By 1994 things drastically changed within the industry and the newer legislation dictated when and where fishermen could fish. The thought of adding to the Jordan fleet was diminished. Jordan captained his boats until he was 50 and in 1998 purchased a company on the Portland waterfront Fishing Vessel Repair a hydraulic hose shop that repaired pumps made hoses and maintained his vessels. The plan was to go to Florida for six months of the year and spend the other six months in Maine. Plans were changed when on August 14, 1999 David Jordan passed away from a heart arrhythmia at the age of 57.
Allyson Jordan returned to Maine, leaving her life in Boston in 2004 to help her mother manage the boats and businesses. This was not an easy transition. To quote her, “it has been a huge learning curve. I have a passion for the industry and in order to be successful in life you must do what you love and the money will follow.” Her mom credits their 12 year success as having Allyson as her right hand, willing to learn and determined to “take care of me and the businesses;” the other most important factor is ”David Jordan was a very smart business man sharing the entire operation with me enabling me to truly be the other half of him”.
Theresa Jordan owns two ground fish trawlers: the 71 foot Theresa and Allyson and the 65 foot Jamie and Ashley.
Allyson manages Jordan Marine Inc, Jordan Maritime Industries Ltd, and formerly Fishing Vessel Repair, Inc. She is the sales representative at the Portland Fish Exchange and negotiates the sale of fish out of Gloucester, MA as well.
Having said this, you may see her in her “work clothes changing the oil, fixing the hydraulic hoses, working on the winch, helping with the engine overhauls, up the rigging painting – she is one busy young woman. Her passion is unsurpassed. She is tough and has to be working in this male dominated industry – she is a survivor to say the least.

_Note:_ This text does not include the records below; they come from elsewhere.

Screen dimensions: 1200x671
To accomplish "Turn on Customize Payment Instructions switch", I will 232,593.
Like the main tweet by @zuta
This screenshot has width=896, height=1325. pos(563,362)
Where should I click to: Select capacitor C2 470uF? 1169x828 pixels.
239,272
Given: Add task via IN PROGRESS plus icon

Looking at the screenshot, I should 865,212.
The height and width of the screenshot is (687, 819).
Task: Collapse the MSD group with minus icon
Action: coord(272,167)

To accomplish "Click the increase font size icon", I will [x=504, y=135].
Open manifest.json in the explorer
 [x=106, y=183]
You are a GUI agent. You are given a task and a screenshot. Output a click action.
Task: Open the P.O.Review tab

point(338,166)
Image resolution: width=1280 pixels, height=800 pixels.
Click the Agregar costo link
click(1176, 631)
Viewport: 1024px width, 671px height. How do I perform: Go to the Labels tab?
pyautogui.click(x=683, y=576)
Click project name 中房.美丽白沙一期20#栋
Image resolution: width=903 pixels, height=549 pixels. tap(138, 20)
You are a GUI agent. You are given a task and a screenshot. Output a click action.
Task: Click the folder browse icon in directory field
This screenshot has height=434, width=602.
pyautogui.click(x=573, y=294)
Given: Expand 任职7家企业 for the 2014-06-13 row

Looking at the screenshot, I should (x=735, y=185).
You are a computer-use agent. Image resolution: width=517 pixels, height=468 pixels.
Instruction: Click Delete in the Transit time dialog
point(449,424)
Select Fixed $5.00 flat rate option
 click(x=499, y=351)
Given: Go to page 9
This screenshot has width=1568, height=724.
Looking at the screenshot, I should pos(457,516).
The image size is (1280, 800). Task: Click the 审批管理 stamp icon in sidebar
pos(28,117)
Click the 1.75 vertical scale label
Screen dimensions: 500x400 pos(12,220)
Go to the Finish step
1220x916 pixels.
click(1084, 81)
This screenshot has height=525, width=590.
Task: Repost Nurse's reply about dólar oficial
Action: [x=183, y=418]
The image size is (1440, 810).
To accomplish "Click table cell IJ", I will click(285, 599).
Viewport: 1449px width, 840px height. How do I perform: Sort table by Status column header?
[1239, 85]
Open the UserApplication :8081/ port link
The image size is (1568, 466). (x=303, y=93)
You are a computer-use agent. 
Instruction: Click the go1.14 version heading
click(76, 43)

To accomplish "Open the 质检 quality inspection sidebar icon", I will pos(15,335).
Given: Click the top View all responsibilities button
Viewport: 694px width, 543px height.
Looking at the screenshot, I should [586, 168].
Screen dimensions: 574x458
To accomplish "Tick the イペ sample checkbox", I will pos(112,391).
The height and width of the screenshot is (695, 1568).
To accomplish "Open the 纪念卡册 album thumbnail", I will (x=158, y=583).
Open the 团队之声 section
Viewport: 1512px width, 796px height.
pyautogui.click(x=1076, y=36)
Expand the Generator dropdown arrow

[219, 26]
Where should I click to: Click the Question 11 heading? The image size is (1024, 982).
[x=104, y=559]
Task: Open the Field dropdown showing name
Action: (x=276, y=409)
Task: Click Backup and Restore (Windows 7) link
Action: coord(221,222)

Allyson believes her work ethic is a result of growing up in the fishing industry. Fishing also taught her the value of money and saving of it. “My Dad was my mentor. I believe in what he believed in. I believe in doing it the right way. “Jordan’s passion for the industry makes it clear that she is in this for the long haul.
Since 2008, the trawlers have been located in Gloucester, Massachusetts. State and federal ground fish and shellfish regulations have since helped break up fishing communities and ports forcing vessels such as Jordan’s to relocate to more advantageous ports.
“It was our family’s way of life, and it stinks we had to leave after 46 years as Maine businesses. The fun part of the business is fishing and the most stressful part is dealing with the government – particularly having to attend meetings, keeping up with the regulations and especially trying to convince the general public and the government we are not criminals and do not want to take all fish from the sea.”
Fishermen are restricted in the type of gear they can use (net mesh size, overall size of nets, etc.), they are restricted in the number of fish they can keep and the size, the horsepower of the vessels, where they can offload their fish and who they can sell their fish to.
“We are just trying to work and support local jobs and economy,” she says. “We feed people a good quality protein source harvested from a natural resource that is sustainable in our own back yard, the Gulf of Maine.
In spite of the regulations and hard work, Allyson continues to work the industry. She loves her job and hopes to continue for a long time. Women like Allyson Jordan are making great contributions to Maine and Massachusetts fishing and will continue to do so in years to come.
Jordan, like her father has a dream. That dream is also no fish story. Her goals are to protect and support the working fishermen, expand the local fishing economy and continue to keep fishing a sustainable industry.
She plans on selling local fish to local people. From dragger to your home.